(Collection entries)
----------------
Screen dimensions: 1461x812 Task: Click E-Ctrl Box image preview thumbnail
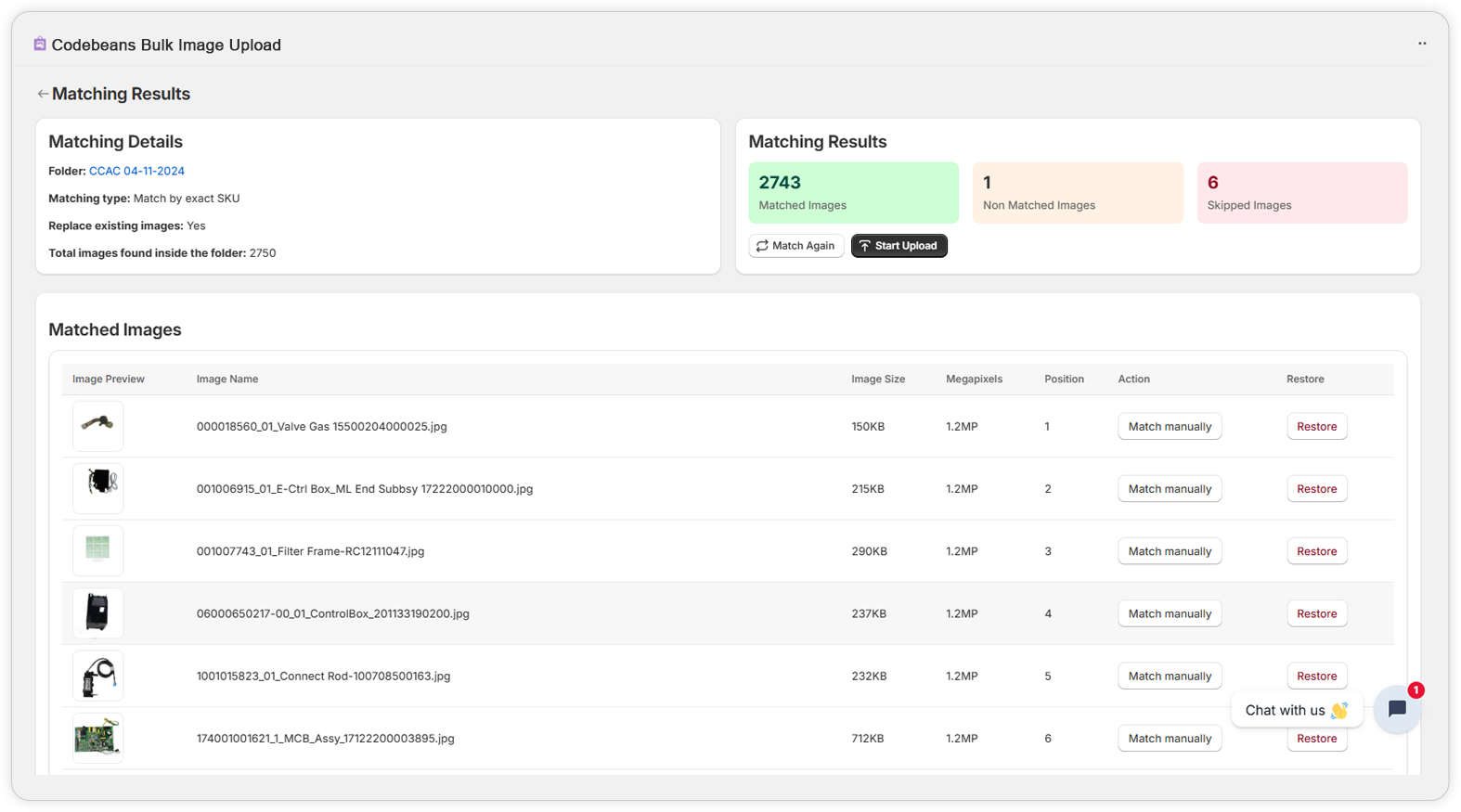(97, 488)
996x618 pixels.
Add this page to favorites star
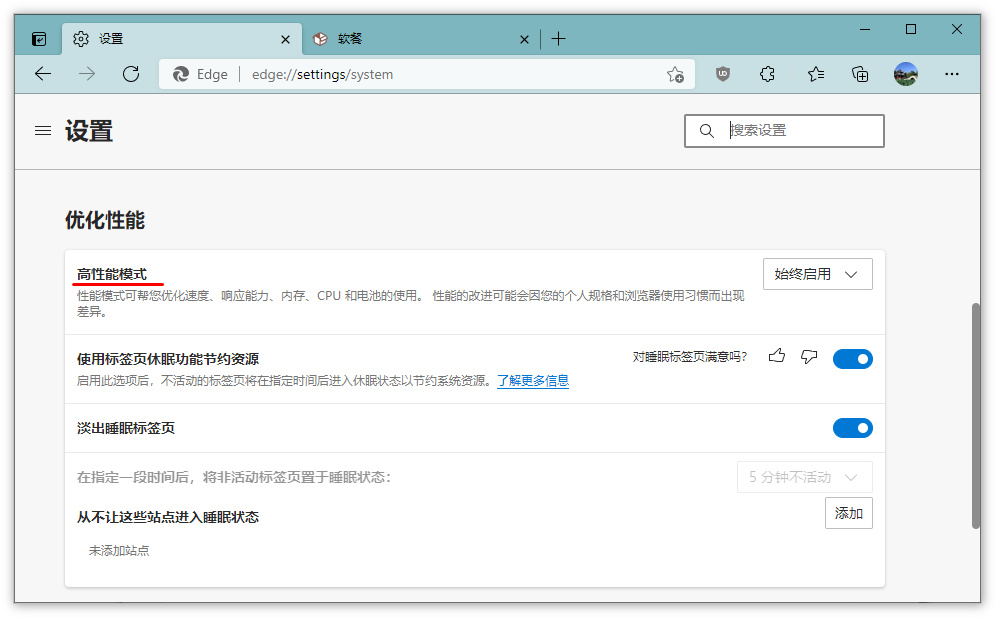tap(675, 74)
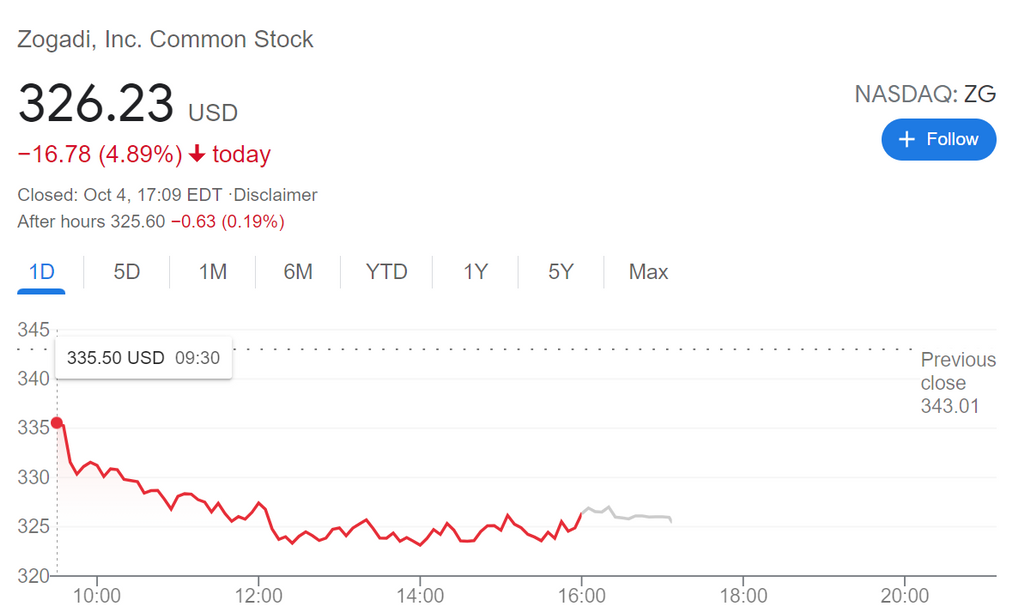Click the 12:00 time axis label

click(259, 595)
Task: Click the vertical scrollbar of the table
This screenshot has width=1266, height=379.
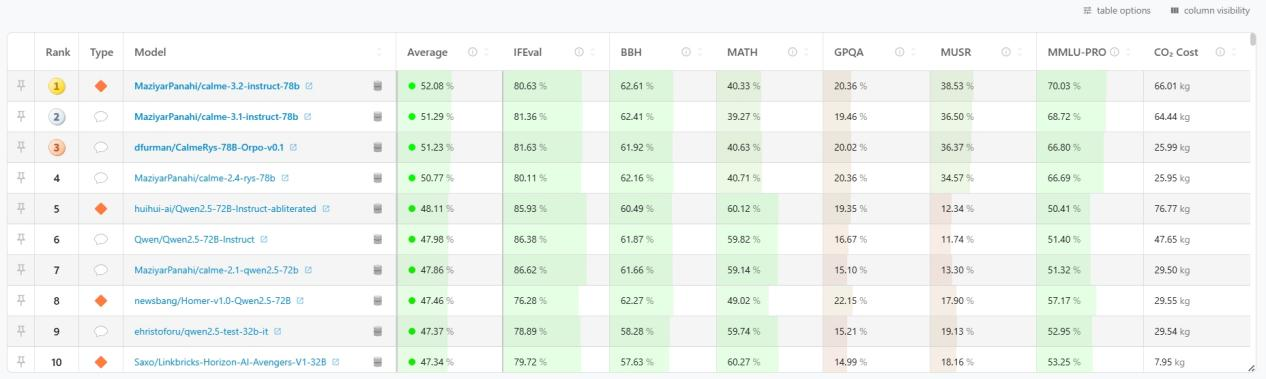Action: coord(1254,40)
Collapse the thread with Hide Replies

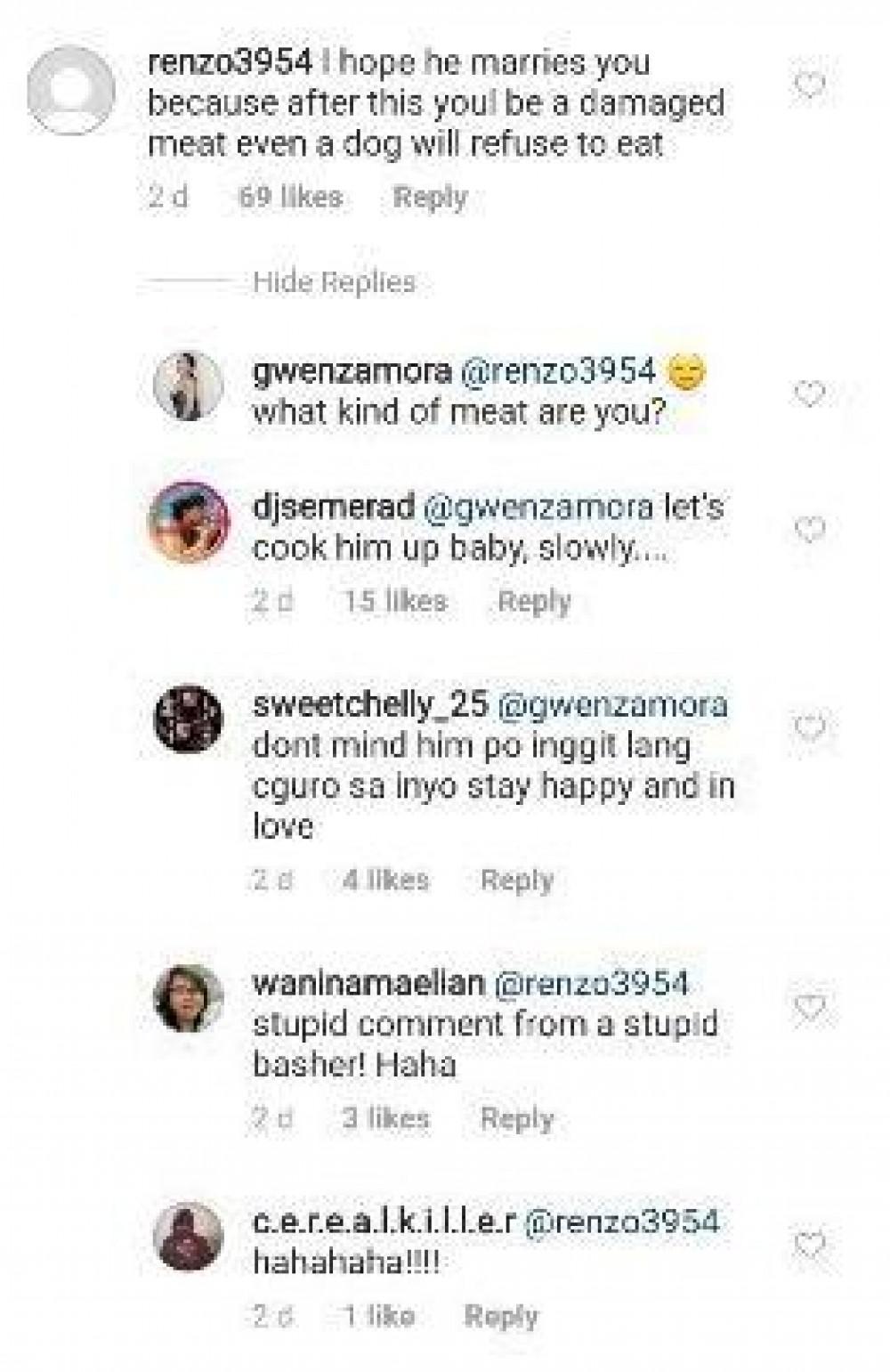(x=334, y=282)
----------------
WORK ITEM
In the records above, find the line containing "Add this page to favorites star", then please restate it and each line after it word for word, pictures excluded.

ANSWER BOX
Add this page to favorites star
tap(675, 74)
Click the 12:00 time axis label

click(259, 595)
Task: Click the vertical scrollbar of the table
This screenshot has width=1266, height=379.
Action: coord(1254,40)
Collapse the thread with Hide Replies

(x=334, y=282)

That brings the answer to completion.